INPUT RECORDS:
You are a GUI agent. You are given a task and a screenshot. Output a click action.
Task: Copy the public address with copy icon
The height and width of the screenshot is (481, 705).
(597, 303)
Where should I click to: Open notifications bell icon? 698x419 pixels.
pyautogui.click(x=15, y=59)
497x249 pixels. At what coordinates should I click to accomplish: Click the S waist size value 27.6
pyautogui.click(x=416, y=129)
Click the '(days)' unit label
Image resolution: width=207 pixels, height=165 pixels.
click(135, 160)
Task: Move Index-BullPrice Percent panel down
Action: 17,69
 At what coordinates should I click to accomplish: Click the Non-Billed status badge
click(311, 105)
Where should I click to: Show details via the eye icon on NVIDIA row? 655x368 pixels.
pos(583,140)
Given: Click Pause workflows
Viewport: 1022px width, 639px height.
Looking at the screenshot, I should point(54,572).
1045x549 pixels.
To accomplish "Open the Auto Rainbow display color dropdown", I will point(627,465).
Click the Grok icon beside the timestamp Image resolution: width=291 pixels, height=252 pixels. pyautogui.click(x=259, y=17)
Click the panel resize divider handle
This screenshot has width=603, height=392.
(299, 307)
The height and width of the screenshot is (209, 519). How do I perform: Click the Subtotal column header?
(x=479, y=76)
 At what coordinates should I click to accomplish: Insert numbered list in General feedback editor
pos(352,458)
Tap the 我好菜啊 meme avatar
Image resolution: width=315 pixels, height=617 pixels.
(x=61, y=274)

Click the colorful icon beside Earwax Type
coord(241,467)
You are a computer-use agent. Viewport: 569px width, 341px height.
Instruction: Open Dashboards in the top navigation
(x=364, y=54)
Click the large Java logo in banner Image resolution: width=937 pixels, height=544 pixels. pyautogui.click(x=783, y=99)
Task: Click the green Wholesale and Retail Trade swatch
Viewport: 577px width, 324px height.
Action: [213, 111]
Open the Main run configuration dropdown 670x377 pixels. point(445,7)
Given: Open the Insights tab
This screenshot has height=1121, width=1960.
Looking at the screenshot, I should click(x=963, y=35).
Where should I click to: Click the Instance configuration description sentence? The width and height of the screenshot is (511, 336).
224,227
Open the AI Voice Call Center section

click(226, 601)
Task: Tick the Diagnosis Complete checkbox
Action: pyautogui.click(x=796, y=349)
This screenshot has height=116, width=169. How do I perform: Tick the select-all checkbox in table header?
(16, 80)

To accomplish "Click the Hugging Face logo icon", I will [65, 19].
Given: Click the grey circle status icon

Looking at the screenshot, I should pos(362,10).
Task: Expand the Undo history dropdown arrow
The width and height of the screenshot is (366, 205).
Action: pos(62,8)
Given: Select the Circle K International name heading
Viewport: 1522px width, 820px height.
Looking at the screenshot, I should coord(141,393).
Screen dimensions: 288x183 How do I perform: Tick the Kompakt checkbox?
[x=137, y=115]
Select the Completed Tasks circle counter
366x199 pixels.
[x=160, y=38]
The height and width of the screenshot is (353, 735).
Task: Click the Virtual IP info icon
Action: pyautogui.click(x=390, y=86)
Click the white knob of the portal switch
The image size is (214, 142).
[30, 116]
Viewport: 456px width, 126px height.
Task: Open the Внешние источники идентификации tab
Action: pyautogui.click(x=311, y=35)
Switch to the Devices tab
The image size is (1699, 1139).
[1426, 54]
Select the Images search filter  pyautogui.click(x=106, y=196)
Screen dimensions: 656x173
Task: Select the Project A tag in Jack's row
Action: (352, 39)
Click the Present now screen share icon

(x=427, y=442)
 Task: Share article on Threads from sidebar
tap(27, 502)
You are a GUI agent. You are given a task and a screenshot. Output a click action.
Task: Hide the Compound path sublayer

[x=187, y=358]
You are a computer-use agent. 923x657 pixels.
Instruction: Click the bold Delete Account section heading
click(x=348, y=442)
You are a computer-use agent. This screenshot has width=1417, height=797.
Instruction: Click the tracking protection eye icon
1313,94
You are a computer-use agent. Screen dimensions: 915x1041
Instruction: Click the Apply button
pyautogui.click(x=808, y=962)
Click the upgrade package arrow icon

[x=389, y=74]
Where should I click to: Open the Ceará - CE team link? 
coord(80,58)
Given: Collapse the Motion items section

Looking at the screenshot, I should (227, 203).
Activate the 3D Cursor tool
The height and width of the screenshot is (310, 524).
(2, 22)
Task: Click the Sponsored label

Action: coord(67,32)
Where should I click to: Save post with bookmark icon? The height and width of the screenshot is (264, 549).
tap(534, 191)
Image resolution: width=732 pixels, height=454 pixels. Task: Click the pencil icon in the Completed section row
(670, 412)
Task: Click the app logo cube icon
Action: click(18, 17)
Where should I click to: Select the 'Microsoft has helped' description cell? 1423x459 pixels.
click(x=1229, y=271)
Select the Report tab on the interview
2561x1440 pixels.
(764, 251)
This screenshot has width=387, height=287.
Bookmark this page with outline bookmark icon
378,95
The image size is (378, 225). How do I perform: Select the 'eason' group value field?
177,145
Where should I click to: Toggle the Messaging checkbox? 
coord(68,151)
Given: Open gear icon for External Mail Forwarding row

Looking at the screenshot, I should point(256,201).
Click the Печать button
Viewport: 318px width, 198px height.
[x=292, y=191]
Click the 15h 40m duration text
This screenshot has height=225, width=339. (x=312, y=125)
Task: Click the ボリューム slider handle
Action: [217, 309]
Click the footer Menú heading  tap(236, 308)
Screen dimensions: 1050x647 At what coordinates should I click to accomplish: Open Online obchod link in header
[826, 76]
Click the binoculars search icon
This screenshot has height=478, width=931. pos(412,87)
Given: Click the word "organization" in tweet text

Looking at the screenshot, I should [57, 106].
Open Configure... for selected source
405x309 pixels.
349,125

THE REQUEST: Copy word for word the part of the records that opens with the line containing "At what coordinates should I click to accomplish: Insert" and closes with the line containing "(x=364, y=54)", including both of those lines.

RESULT OF THIS EXERCISE:
 At what coordinates should I click to accomplish: Insert numbered list in General feedback editor
pos(352,458)
Tap the 我好菜啊 meme avatar
Image resolution: width=315 pixels, height=617 pixels.
(x=61, y=274)

Click the colorful icon beside Earwax Type
coord(241,467)
You are a computer-use agent. Viewport: 569px width, 341px height.
Instruction: Open Dashboards in the top navigation
(x=364, y=54)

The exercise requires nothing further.